IEEE Trans Neural Syst Rehabil Eng. 2019 Aug;27(8):1546-1555. doi: 10.1109/TNSRE.2019.2926965. Epub 2019 Jul 4.
Machine learning (ML) is revolutionizing research and industry. Many ML applications rely on the use of large amounts of personal data for training and inference. Among the most intimate exploited data sources is electroencephalogram (EEG) data, a kind of data that is so rich with information that application developers can easily gain knowledge beyond the professed scope from unprotected EEG signals, including passwords, ATM PINs, and other intimate data. The challenge we address is how to engage in meaningful ML with EEG data while protecting the privacy of users. Hence, we propose cryptographic protocols based on secure multiparty computation (SMC) to perform linear regression over EEG signals from many users in a fully privacy-preserving (PP) fashion, i.e., such that each individual's EEG signals are not revealed to anyone else. To illustrate the potential of our secure framework, we show how it allows estimating the drowsiness of drivers from their EEG signals as would be possible in the unencrypted case, and at a very reasonable computational cost. Our solution is the first application of commodity-based SMC to EEG data, as well as the largest documented experiment of secret sharing-based SMC in general, namely, with 15 players involved in all the computations.
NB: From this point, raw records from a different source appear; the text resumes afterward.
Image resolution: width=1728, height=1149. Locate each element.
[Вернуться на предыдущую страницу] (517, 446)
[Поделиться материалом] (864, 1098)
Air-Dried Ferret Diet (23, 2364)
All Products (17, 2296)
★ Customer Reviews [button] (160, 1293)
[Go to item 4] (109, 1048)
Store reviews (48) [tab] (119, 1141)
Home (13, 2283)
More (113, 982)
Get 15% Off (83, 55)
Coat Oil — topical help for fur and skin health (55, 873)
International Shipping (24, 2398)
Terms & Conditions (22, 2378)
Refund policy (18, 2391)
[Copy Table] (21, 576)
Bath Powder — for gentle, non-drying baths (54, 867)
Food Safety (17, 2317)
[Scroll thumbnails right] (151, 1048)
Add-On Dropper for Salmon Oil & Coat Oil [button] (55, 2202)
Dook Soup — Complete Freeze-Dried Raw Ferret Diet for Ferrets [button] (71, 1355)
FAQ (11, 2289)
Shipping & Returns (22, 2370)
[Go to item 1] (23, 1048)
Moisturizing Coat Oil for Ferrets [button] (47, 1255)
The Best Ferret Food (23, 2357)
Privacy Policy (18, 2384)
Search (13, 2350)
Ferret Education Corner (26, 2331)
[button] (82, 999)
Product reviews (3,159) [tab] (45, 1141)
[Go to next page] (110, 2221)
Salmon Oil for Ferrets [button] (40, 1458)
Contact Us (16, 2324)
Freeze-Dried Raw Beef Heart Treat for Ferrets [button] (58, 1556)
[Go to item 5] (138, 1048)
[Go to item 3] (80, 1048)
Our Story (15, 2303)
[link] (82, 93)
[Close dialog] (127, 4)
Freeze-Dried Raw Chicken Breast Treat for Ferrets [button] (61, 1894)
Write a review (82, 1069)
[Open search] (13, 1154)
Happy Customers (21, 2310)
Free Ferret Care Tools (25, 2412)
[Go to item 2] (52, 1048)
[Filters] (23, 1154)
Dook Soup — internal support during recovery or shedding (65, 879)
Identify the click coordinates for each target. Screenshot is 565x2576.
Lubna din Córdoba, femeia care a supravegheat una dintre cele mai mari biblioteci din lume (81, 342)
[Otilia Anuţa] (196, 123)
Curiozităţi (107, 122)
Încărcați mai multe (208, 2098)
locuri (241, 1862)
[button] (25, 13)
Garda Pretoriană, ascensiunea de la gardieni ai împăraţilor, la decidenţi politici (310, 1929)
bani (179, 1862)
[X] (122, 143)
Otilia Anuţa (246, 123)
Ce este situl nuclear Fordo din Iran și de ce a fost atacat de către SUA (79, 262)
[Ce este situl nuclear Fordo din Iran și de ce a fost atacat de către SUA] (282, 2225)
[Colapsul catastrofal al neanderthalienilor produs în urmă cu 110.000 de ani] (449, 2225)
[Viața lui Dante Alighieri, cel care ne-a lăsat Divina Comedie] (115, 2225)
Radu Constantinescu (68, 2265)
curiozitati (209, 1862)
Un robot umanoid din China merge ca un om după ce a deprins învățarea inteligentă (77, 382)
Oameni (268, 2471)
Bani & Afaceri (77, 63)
机器学习 (ML) 正在彻底改变研究和工业界。许多 ML 应用程序依赖于大量个人数据进行训练和推理。在最亲密的被利用数据源中,有一种数据非常丰富,应用程序开发人员可以轻松地从未受保护的 EEG 信号中获取超出声明范围的知识,包括密码、ATM PIN 码和其他私人数据。我们面临的挑战是如何在保护用户隐私的同时,利用 EEG 数据进行有意义的机器学习。因此,我们提出了基于安全多方计算 (SMC) 的加密协议,以完全隐私保护 (PP) 的方式对来自多个用户的 EEG 信号进行线性回归,即每个人的 EEG 信号都不会向其他人透露。为了说明我们安全框架的潜力,我们展示了它如何能够像在未加密情况下一样,从 EEG 信号中估计驾驶员的困倦程度,并且计算成本非常合理。我们的解决方案是将基于商品的 SMC 首次应用于 EEG 数据,也是一般情况下基于秘密共享的 SMC 的最大文档记录实验,即所有计算都涉及 15 个参与者。